Now, do not expect extravagant stage sets when in a German theatre. To be taken serious by critics here, a play sticks to a very organised colour scheme (encouraging varieties of black, grey and maybe navy blue) while keeping props and costumes to a minimum; critic’s describing what they see as “lush“ or “bombastic” accuse directors generally of kitsch or pubertal extravaganza. The big, black stage in front gapes at us, no corners or edges, only a pole representing the tree you find on every poster for Godot anywhere. Underneath sits an intestine-coloured plastic rock, as stolen from a theme park and spontaneously coloured pink with the last drops of the paint bucket.
Waiting For Godot has always been staged somewhere on this planet since its premiere in Paris in the early 1950s. When the names and even nicknames of the protagonists are known better than the plot, you are dealing with a classic (Hamlet comes into mind, and the Rocky Horror Show). Vladimir and Estragon are waiting for Godot by the tree. Every day. Who Godot is and why they wait for him and for what has happen is long forgotten – the two are hopelessly caught in their infinitive mission to wait. Whatever happens on their wait can only be absurd and irrelevant. Their spectre of thought has become timeless and meaningless, but they are together and therefore have a friend close-by and this means conversation and for some dignity routine and rituals, no matter how exhausted these are.
With no feeling of time, day and night are loosely coordinated around the moon rising – then music is being made, an amateurish tune of harmonica and castanets. It makes them smile though. A shepherd’s boy popping by every now and again does not bring their mission of waiting forward but more distraction finally does arrive: Diva-like Pozzo stops by, with his slave Lucky on a rope, referred to as a Schwein (pig). The horrible treatment between master and servant shocks Didi and Gogo but the moral involvement against so much feudalistic flamboyance exhausts them and so they join the bully until they continue their journey without any mission or aim.
With the opening of the second half the tree has grown Minecraft leaf cubes but other than that nothing has changed.

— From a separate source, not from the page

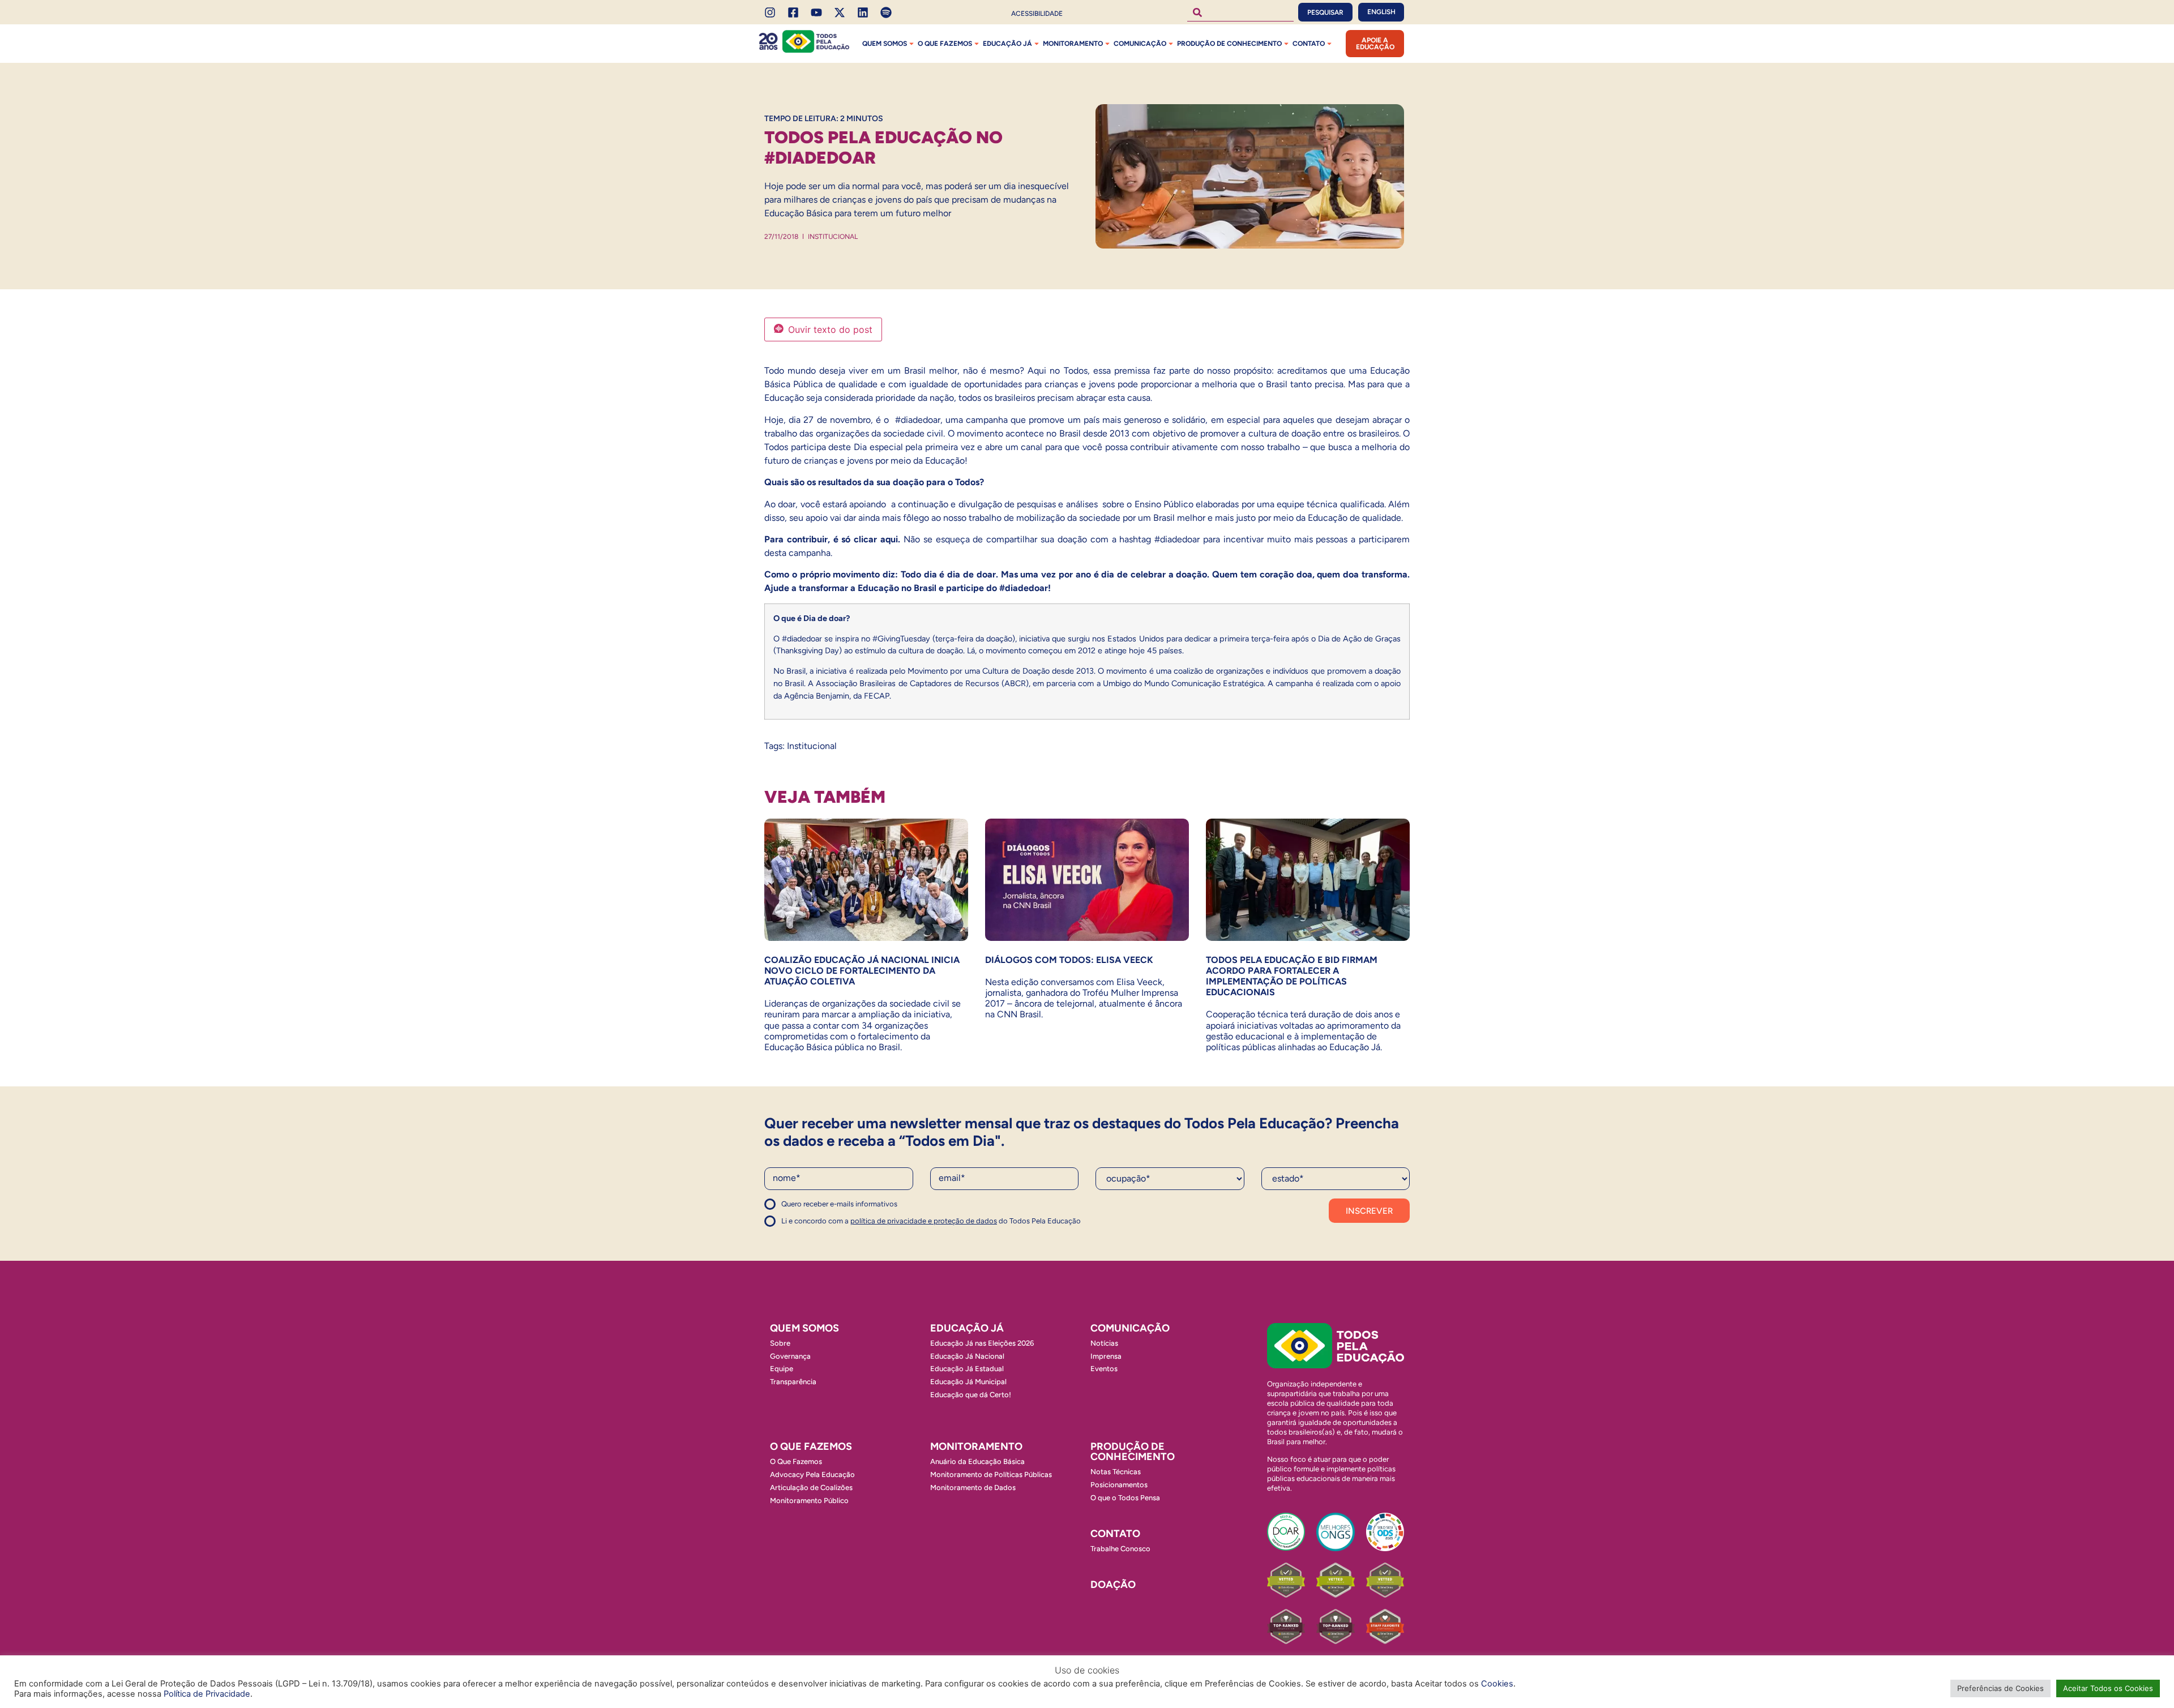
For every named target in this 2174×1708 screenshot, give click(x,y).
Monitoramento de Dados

When the waiting gets too tiring, suicide is being considered but never executed because of the lack of fitting accessories. The shepherd boy contributes no value to the wait and when Pozzo and Lucky reappear with no recalling of their previous encounter, yet another time loop seems exhausted and expired.
You can watch Waiting for Godot as an anti-play in which only rudiments of philosophical bonmots about the meaning of life and time and togetherness have made it to the final script, with all remaining witticisms immediately shattered by yet another bizarre non-turn of the story.
Thanks to the brilliant cast handling this thankless text, I had a fantastic evening and it would have not been half as good if I had not been in company with someone similarly excited about ticking this modern classic off the theatre-goer bucket list. However, I do not think I have to see it again for the next decade or two.